A common observation about human behavior is that people are biased
toward what is best in the short-term. That does not meant that people always pursue short-term pleasures over long-term gains. It just means that the value of the long-term option has to be much larger than what people will get right now in order for them to choose to delay the benefit.
Economists call this idea temporal discounting. To use a money example, imagine that I was willing to give you $100 next month, or a smaller amount of money right now. If I offered you $10 right now, you would probably wait a month to get the $100. If I offered you $90 right now, you would probably take that rather than waiting. But, where is your dividing line? What is the smallest amount of money that you would take to wait a month to get $100?
The smaller the amount of money you would take now, the less you value future experience compared to present experience. If you would be willing to take $45 now as opposed to $100 in a month, then you are saying that $100 in a month is only worth $45 in today’s dollars.
In many situations, we want people to value the future more than they do now, so that they are willing to engage in activities that create future value. A paper in the June, 2014 issue of Psychological Science by David DeSteno, Ye Li, Leah Dickens, and Jenifer Lerner suggests that when people experience gratitude, they give more value to future events compared to present ones.
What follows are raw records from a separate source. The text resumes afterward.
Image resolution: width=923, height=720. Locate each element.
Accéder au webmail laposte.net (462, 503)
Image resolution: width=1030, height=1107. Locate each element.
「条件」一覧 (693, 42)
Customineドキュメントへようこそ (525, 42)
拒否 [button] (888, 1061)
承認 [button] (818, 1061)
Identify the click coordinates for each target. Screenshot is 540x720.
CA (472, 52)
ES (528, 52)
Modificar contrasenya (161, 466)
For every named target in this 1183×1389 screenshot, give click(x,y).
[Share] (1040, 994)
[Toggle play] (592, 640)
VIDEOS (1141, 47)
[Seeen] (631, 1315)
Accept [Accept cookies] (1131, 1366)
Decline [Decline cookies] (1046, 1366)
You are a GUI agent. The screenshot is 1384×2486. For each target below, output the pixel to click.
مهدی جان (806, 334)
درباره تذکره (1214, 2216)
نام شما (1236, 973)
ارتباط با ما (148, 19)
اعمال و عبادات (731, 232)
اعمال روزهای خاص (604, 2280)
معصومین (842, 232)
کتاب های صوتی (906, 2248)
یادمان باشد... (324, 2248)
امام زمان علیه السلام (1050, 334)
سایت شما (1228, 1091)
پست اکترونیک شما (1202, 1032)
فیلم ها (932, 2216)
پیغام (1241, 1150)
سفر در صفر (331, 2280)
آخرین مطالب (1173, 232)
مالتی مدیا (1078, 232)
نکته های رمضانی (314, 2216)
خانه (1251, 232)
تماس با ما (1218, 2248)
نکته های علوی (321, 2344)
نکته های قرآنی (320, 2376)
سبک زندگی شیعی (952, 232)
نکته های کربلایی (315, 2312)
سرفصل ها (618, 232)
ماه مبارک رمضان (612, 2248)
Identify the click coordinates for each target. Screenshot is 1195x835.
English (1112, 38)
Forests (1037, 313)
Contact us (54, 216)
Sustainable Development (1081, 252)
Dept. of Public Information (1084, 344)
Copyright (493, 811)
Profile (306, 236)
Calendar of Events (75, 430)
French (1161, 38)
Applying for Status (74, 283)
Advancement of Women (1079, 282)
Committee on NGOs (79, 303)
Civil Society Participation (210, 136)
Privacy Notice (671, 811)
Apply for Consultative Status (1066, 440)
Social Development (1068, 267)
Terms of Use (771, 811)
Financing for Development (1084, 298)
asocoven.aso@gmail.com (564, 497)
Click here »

In this study, participants ultimately evaluated lots of situations like the prospect of getting $20 now or $50 in a week. These problems were given in order for the researchers to make an estimate of how much people were valuing future events compared to present events. Participants were told that some of them would actually get an amount of money based on one of their choices, so they should choose carefully.
The participants were divided into three groups. A control group was just asked to recall the events of a typical day. A second group was asked to recall situations that made them happy. A third group recalled situations that made them feel grateful. The idea behind the last two groups was to help distinguish between gratitude and more general positive feeling.
The group that thought about gratitude valued the future more than those who thought about either happy events or a normal day. This finding suggests that there is something about gratitude (above and beyond being positive) that leads people to be more focused on the long-term rather than the short-term.
It is not completely clear why gratitude should have this effect. One possibility is that gratitude makes people feel more connected to those around them. Social connection influences people’s sense that they are part of something larger and more permanent than themselves. That may make it feel less difficult to wait for a future reward.
Another possibility is that engaging in acts of kindness (which creates gratitude) often requires some degree of altruism on the part of the performer. So, thinking about these altruistic acts may make people feel like they can give up something in the present in order to get a future reward.
Clearly, though, more work needs to be done to understand why gratitude has the influence on the way people value the future.